Problem details: Set down the entries below once more, precisely as they stand.

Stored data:
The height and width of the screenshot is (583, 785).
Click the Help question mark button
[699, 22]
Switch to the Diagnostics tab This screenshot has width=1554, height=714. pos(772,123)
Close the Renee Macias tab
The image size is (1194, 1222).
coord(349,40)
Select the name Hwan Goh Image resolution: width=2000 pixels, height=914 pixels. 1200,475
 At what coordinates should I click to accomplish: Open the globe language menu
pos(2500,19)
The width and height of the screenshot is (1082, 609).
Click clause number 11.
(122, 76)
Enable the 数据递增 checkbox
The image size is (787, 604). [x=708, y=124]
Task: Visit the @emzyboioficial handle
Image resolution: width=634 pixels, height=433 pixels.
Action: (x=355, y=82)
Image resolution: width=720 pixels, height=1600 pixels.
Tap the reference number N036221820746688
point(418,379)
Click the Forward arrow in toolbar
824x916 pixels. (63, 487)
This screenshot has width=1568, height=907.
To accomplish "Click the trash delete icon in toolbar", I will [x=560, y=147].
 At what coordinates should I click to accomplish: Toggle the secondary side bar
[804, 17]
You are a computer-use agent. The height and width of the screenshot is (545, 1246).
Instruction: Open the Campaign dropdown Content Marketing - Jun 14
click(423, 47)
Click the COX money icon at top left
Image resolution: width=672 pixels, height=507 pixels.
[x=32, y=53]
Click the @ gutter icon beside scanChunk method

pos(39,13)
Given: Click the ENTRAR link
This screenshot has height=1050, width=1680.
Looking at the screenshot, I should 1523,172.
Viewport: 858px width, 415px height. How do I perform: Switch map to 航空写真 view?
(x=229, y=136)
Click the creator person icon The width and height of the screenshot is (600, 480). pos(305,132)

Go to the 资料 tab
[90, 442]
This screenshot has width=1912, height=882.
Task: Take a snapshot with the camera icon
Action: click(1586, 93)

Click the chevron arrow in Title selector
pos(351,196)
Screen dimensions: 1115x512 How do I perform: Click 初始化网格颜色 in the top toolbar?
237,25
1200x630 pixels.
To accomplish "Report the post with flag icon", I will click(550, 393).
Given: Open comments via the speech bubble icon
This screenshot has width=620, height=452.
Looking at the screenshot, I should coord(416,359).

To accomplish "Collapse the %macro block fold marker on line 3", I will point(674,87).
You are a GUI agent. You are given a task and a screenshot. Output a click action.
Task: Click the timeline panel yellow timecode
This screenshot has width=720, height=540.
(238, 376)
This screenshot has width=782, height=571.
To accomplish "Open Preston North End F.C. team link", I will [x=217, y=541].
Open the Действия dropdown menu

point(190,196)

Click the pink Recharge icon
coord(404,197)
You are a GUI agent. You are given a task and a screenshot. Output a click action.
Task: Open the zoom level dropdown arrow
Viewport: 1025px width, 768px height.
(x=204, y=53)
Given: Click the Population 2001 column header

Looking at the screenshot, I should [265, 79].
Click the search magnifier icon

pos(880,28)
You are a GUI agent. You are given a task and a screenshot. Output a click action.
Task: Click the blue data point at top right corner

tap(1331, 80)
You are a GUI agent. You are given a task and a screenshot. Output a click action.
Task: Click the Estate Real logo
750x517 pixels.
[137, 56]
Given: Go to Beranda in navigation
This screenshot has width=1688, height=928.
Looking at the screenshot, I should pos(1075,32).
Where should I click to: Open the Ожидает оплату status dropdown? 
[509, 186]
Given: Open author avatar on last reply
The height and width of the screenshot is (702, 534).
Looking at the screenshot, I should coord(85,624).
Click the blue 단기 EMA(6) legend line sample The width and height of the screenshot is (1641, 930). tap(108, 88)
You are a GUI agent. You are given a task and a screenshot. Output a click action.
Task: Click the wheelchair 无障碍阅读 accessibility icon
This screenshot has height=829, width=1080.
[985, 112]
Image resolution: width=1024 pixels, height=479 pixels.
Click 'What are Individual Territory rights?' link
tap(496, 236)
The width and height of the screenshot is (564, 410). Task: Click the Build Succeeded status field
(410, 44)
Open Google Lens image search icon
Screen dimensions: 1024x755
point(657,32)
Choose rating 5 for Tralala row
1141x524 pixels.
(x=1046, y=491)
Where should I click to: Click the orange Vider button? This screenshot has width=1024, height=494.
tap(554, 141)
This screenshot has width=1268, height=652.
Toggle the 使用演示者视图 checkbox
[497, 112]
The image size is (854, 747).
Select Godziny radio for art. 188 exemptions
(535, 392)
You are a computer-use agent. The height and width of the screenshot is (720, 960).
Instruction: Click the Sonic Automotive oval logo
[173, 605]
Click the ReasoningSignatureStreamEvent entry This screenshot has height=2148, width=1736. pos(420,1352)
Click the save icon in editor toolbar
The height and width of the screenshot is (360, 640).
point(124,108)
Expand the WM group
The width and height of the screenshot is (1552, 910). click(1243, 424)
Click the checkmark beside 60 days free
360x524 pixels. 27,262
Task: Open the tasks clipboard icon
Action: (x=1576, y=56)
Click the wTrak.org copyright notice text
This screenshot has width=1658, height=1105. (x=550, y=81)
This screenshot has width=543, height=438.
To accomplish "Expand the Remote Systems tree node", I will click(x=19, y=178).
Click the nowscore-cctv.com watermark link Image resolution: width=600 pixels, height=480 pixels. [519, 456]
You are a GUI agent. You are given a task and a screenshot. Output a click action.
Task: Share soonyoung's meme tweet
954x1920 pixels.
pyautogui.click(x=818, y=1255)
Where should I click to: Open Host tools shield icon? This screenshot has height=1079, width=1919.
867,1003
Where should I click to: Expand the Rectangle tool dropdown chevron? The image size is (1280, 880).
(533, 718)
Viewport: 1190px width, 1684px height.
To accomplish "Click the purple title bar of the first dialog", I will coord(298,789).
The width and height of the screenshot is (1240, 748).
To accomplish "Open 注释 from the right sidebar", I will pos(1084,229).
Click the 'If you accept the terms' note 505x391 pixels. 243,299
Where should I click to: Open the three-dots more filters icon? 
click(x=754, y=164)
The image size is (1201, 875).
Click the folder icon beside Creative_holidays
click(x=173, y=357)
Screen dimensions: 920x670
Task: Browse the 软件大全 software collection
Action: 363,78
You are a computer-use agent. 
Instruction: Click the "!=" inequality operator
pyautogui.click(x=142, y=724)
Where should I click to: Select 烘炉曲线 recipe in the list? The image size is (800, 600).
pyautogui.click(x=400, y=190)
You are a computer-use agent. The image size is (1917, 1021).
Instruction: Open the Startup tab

Response:
The height and width of the screenshot is (583, 785).
Click the Help question mark button
[699, 22]
Switch to the Diagnostics tab This screenshot has width=1554, height=714. pos(772,123)
Close the Renee Macias tab
The image size is (1194, 1222).
coord(349,40)
Select the name Hwan Goh Image resolution: width=2000 pixels, height=914 pixels. 1200,475
 At what coordinates should I click to accomplish: Open the globe language menu
pos(2500,19)
The width and height of the screenshot is (1082, 609).
Click clause number 11.
(122, 76)
Enable the 数据递增 checkbox
The image size is (787, 604). [x=708, y=124]
Task: Visit the @emzyboioficial handle
Image resolution: width=634 pixels, height=433 pixels.
Action: (x=355, y=82)
Image resolution: width=720 pixels, height=1600 pixels.
Tap the reference number N036221820746688
point(418,379)
Click the Forward arrow in toolbar
824x916 pixels. (63, 487)
This screenshot has width=1568, height=907.
To accomplish "Click the trash delete icon in toolbar", I will [x=560, y=147].
 At what coordinates should I click to accomplish: Toggle the secondary side bar
[804, 17]
You are a computer-use agent. The height and width of the screenshot is (545, 1246).
Instruction: Open the Campaign dropdown Content Marketing - Jun 14
click(423, 47)
Click the COX money icon at top left
Image resolution: width=672 pixels, height=507 pixels.
[x=32, y=53]
Click the @ gutter icon beside scanChunk method

pos(39,13)
Given: Click the ENTRAR link
This screenshot has height=1050, width=1680.
Looking at the screenshot, I should 1523,172.
Viewport: 858px width, 415px height. How do I perform: Switch map to 航空写真 view?
(x=229, y=136)
Click the creator person icon The width and height of the screenshot is (600, 480). pos(305,132)

Go to the 资料 tab
[90, 442]
This screenshot has width=1912, height=882.
Task: Take a snapshot with the camera icon
Action: click(1586, 93)

Click the chevron arrow in Title selector
pos(351,196)
Screen dimensions: 1115x512 How do I perform: Click 初始化网格颜色 in the top toolbar?
237,25
1200x630 pixels.
To accomplish "Report the post with flag icon", I will click(550, 393).
Given: Open comments via the speech bubble icon
This screenshot has width=620, height=452.
Looking at the screenshot, I should coord(416,359).

To accomplish "Collapse the %macro block fold marker on line 3", I will point(674,87).
You are a GUI agent. You are given a task and a screenshot. Output a click action.
Task: Click the timeline panel yellow timecode
This screenshot has width=720, height=540.
(238, 376)
This screenshot has width=782, height=571.
To accomplish "Open Preston North End F.C. team link", I will [x=217, y=541].
Open the Действия dropdown menu

point(190,196)

Click the pink Recharge icon
coord(404,197)
You are a GUI agent. You are given a task and a screenshot. Output a click action.
Task: Open the zoom level dropdown arrow
Viewport: 1025px width, 768px height.
(x=204, y=53)
Given: Click the Population 2001 column header

Looking at the screenshot, I should [265, 79].
Click the search magnifier icon

pos(880,28)
You are a GUI agent. You are given a task and a screenshot. Output a click action.
Task: Click the blue data point at top right corner

tap(1331, 80)
You are a GUI agent. You are given a task and a screenshot. Output a click action.
Task: Click the Estate Real logo
750x517 pixels.
[137, 56]
Given: Go to Beranda in navigation
This screenshot has width=1688, height=928.
Looking at the screenshot, I should pos(1075,32).
Where should I click to: Open the Ожидает оплату status dropdown? 
[509, 186]
Given: Open author avatar on last reply
The height and width of the screenshot is (702, 534).
Looking at the screenshot, I should coord(85,624).
Click the blue 단기 EMA(6) legend line sample The width and height of the screenshot is (1641, 930). tap(108, 88)
You are a GUI agent. You are given a task and a screenshot. Output a click action.
Task: Click the wheelchair 无障碍阅读 accessibility icon
This screenshot has height=829, width=1080.
[985, 112]
Image resolution: width=1024 pixels, height=479 pixels.
Click 'What are Individual Territory rights?' link
tap(496, 236)
The width and height of the screenshot is (564, 410). Task: Click the Build Succeeded status field
(410, 44)
Open Google Lens image search icon
Screen dimensions: 1024x755
point(657,32)
Choose rating 5 for Tralala row
1141x524 pixels.
(x=1046, y=491)
Where should I click to: Click the orange Vider button? This screenshot has width=1024, height=494.
tap(554, 141)
This screenshot has width=1268, height=652.
Toggle the 使用演示者视图 checkbox
[497, 112]
The image size is (854, 747).
Select Godziny radio for art. 188 exemptions
(535, 392)
You are a computer-use agent. The height and width of the screenshot is (720, 960).
Instruction: Click the Sonic Automotive oval logo
[173, 605]
Click the ReasoningSignatureStreamEvent entry This screenshot has height=2148, width=1736. pos(420,1352)
Click the save icon in editor toolbar
The height and width of the screenshot is (360, 640).
point(124,108)
Expand the WM group
The width and height of the screenshot is (1552, 910). click(1243, 424)
Click the checkmark beside 60 days free
360x524 pixels. 27,262
Task: Open the tasks clipboard icon
Action: (x=1576, y=56)
Click the wTrak.org copyright notice text
This screenshot has width=1658, height=1105. (x=550, y=81)
This screenshot has width=543, height=438.
To accomplish "Expand the Remote Systems tree node", I will click(x=19, y=178).
Click the nowscore-cctv.com watermark link Image resolution: width=600 pixels, height=480 pixels. [519, 456]
You are a GUI agent. You are given a task and a screenshot. Output a click action.
Task: Share soonyoung's meme tweet
954x1920 pixels.
pyautogui.click(x=818, y=1255)
Where should I click to: Open Host tools shield icon? This screenshot has height=1079, width=1919.
867,1003
Where should I click to: Expand the Rectangle tool dropdown chevron? The image size is (1280, 880).
(533, 718)
Viewport: 1190px width, 1684px height.
To accomplish "Click the purple title bar of the first dialog", I will coord(298,789).
The width and height of the screenshot is (1240, 748).
To accomplish "Open 注释 from the right sidebar", I will pos(1084,229).
Click the 'If you accept the terms' note 505x391 pixels. 243,299
Where should I click to: Open the three-dots more filters icon? 
click(x=754, y=164)
The image size is (1201, 875).
Click the folder icon beside Creative_holidays
click(x=173, y=357)
Screen dimensions: 920x670
Task: Browse the 软件大全 software collection
Action: 363,78
You are a computer-use agent. 
Instruction: Click the "!=" inequality operator
pyautogui.click(x=142, y=724)
Where should I click to: Select 烘炉曲线 recipe in the list? The image size is (800, 600).
pyautogui.click(x=400, y=190)
You are a computer-use agent. The image size is (1917, 1021).
Instruction: Open the Startup tab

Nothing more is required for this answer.